Opinião
Crédito Ninja
Não sei por que razão me custa tanto espreitar o mundo lá fora através das janelas. Corri as persianas como se me defendesse das ameaças externas, de repente noite todo o dia. Talvez as contas à vida me tenham levado as forças. E nem muitas razões de quei
Bem vistas as coisas não me falta muito para uma existência sossegada: gabo-me de ser uma funcionária exemplar, que o digam as chefias lá da repartição; um emprego razoavelmente estável sem grandes sobressaltos; uma saúde que se recomenda, enfim, se descontar um achaquezinho de quando em vez; uma ocasional saída à noite com o António (gostava de gostar dele, custa-me imaginar deixá-lo, a gente habitua-se a este viver e não muda); e esta casa em Mem Martins.

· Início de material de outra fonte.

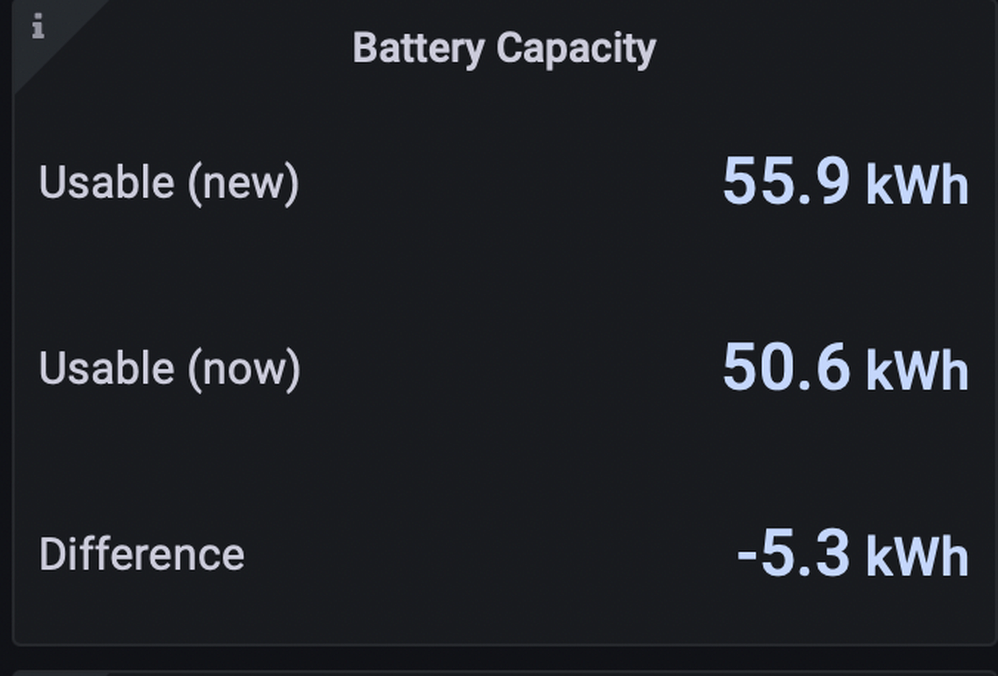This screenshot has height=676, width=998.
Task: Click the -5.3 difference value
Action: pyautogui.click(x=793, y=553)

Ainda me lembro do dia em que a visitei pela primeira vez, o entusiasmo ao subir as escadas, o T1 a estrear com vista para o parque. Talvez tenha sido a paisagem urbana que mais me fascinou, imaginar-me ali a assistir às vidas a desenrolar-se por debaixo do parapeito.
Somas e subtracções, idas e vindas do banco, a mais difícil decisão da minha vida. Pela primeira vez ia ser proprietária. Ainda não estava em mim quando entrei no apartamento, quando dormi pela primeira vez sob o meu próprio tecto. Só eu sei as dificuldades, a ginástica necessária, para não falhar uma prestação. Durante cinco anos o cumprimento irrepreensível e agora isto.
Nem queria acreditar quando o Jorge, colega do departamento financeiro, me contou como funcionava o crédito Ninja, até apontei o significado, deixa-me cá ver, exactamente: “no income, no job or assets”, crédito concedido para compra de habitação a pessoas sem rendimentos, sem emprego ou bens. Pelos vistos aliciavam-nos com taxas de juro incrivelmente baixas durante um período de três anos até que a taxa começava a disparar. Aquela pobre gente deixava de poder pagar, perdiam os lares. Pelo que consta, os bancos accionavam as hipotecas das casas que, entretanto, se haviam valorizado. Um grande negócio. A mim custa-me crer que possa haver quem se aproveite assim das pessoas desprotegidas pela sorte. O meu colega garante-me que sim, que o problema lá na América foi a quebra do imobiliário, as casas ao fim dos três anos a valerem menos, o grande negócio a ir por água abaixo. Num ápice o pânico e tantos envolvidos no esquema. As taxas de juro a subir por todo o lado. Mas, não me convenceu, só pode ser invenção do Jorge, sempre me pareceu muito aéreo.
Podia lá ser, bem sei que não tenho estudos, bem sei que não tenho o hábito de ler jornais, mas não acredito. Lá por que os bancos americanos se viram em maus lençóis com o crédito – como é que se chama aquilo, coisa mais de japoneses, ou chineses, ou lá o que é – Ninja, é isso mesmo, crédito Ninja, como poderia isso ter influência no valor da minha mensalidade? E no entanto aqui estou barricada na minha própria casa. Tenho as persianas fechadas, não atendo o telefone (pelo menos tenho uma boa desculpa para ignorar o António), receio que me liguem para me levar o apartamento. Talvez devesse ir ao banco, explicar que se trata de um percalço momentâneo, que mais uns dias e os pagamentos sem falha, mas o que me custa, o que me rouba o sono à noite, é olhar para o valor da mensalidade ouvir que as taxas vão subir ainda mais, perceber que não tenho rendimentos suficientes para suportar este aumento e não consigo deixar de pensar nos outros lá na América, imaginar que não tarda acontece-me o mesmo, não tarda estão aí para me levar a casa, a única coisa de que sou proprietária.
Sentia-me bem neste apartamento, gostava de me sentar na sala, como se um posto de observação, assistindo à vida a decorrer à minha volta. O meu canto, tudo para ser feliz. Não sei por que razão me fechei neste casulo, mas não quero que cheguem os Ninja e me tirem o que é meu.